The result was a game in which structure trumped skill, the supposedly aging and slow Islanders looking to have every bit the speed to handle a deft and talented Devils squad.

Anders Lee and Casey Cizikas of the celebrate with teammate Bo Horvat after he scored an empty net goal in the third period against the New Jersey Devils.

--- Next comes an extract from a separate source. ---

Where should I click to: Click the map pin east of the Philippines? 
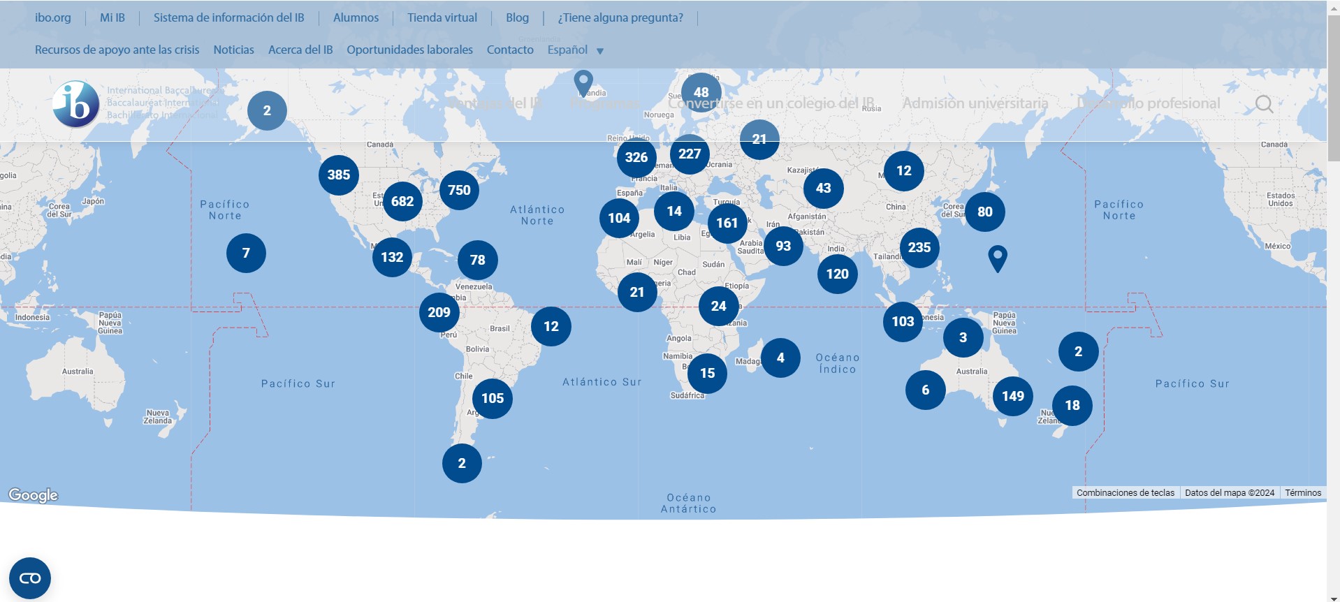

Paul J. Bereswill

Ilya Sorokin stepped up as well, with 30 saves, but this was a win that should leave the Islanders confident about more than their place in the standings.

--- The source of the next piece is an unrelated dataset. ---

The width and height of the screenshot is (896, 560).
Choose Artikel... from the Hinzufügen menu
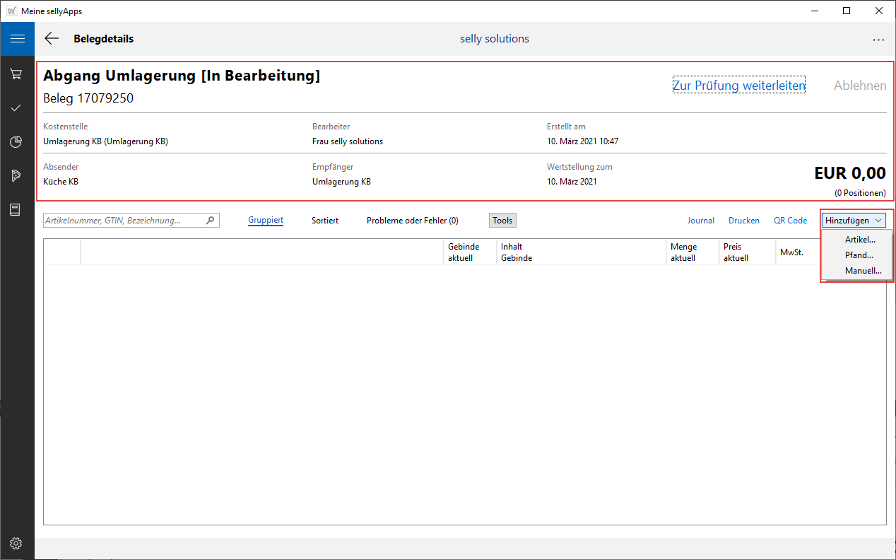[860, 240]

The Islanders took an early lead when Pierre Engvall cleaned up Kyle Palmieri’s rebound chance 7:37 into the game, but the moments of truth in this victory came following Erik Haula’s shorthanded goal, which tied the game at one at 6:15 of the second period.

That was when, instead of folding, the Islanders bore down, stayed on top of the Devils and eventually retook the lead.

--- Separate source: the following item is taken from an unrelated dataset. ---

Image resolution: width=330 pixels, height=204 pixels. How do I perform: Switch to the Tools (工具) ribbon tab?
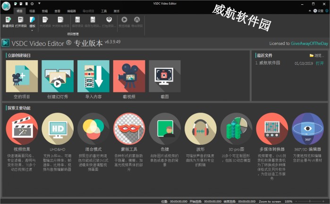103,10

Palmieri netted what proved to be the winner at 14:21 of the second with a dazzling backhand finish to make it 2-1, roofing the puck after skating across the slot with it on his stick until the perfect lane opened up.

“I was hoping to get around and try and find [Engvall] on the backdoor,” Palmieri said. “The way it developed, I saw [Brock Nelson] coming down through the slot, I wanted him at first. It ended up just kinda being a bit of a cluster there. Found some space and try to get a shot off.”

Engvall said, more simply: “He was just holding on, holding on, holding on, made a sick play.”

Kyle Palmieri shoots and scores off the backhand against the New Jersey Devils during the second period at UBS Arena. USA TODAY Sports

For half a second, the Devils thought they’d tied the game when Tomas Tatar seemed to score at the 8:54 mark of the third, but the goal was almost immediately waved off for a kick.

That heart-in-mouth moment aside, the Islanders successfully walked a tightrope until Palmieri made it 3-1 with 4:35 to go, unleashing a wrister past Vitek Vanecek after a puck came to him in the slot.

When the Devils emptied their net, the floodgates opened, with Bo Horvat breaking an 11-game goal drought and Zach Parise getting on the board before the final buzzer.

The Isles walked away with two points that, combined with the Panthers losing, leaves their playoff chances a total collapse short of golden — the gap now six points between them and the cutline.

What left you optimistic was how fast the Isles played, how physical they were, how it was their fingerprints all over every piece of this game — sticks in every passing lane, bodies flying at every chance, including into Vanecek in the Devils’ crease.

That applied in particular to the second line of Engvall, Nelson and Palmieri, which Lane Lambert left untouched as he shook up the first and third lines.

“We’re a team that likes to get in on the forecheck,” Palmieri said. “In order to do that, you gotta eliminate guys and we did that in the D-zone.”

Ilya Sorokin makes a save on New Jersey Devils left wing Jesper Bratt defended by Ryan Pulock. USA TODAY Sports

That, and the way the Isles rose to the occasion in a game they absolutely needed to take two points from.

There are no certainties until an ‘X’ appears next to the Islanders’ name in the standings, and that may not happen for some time. But never have their playoff chances looked better.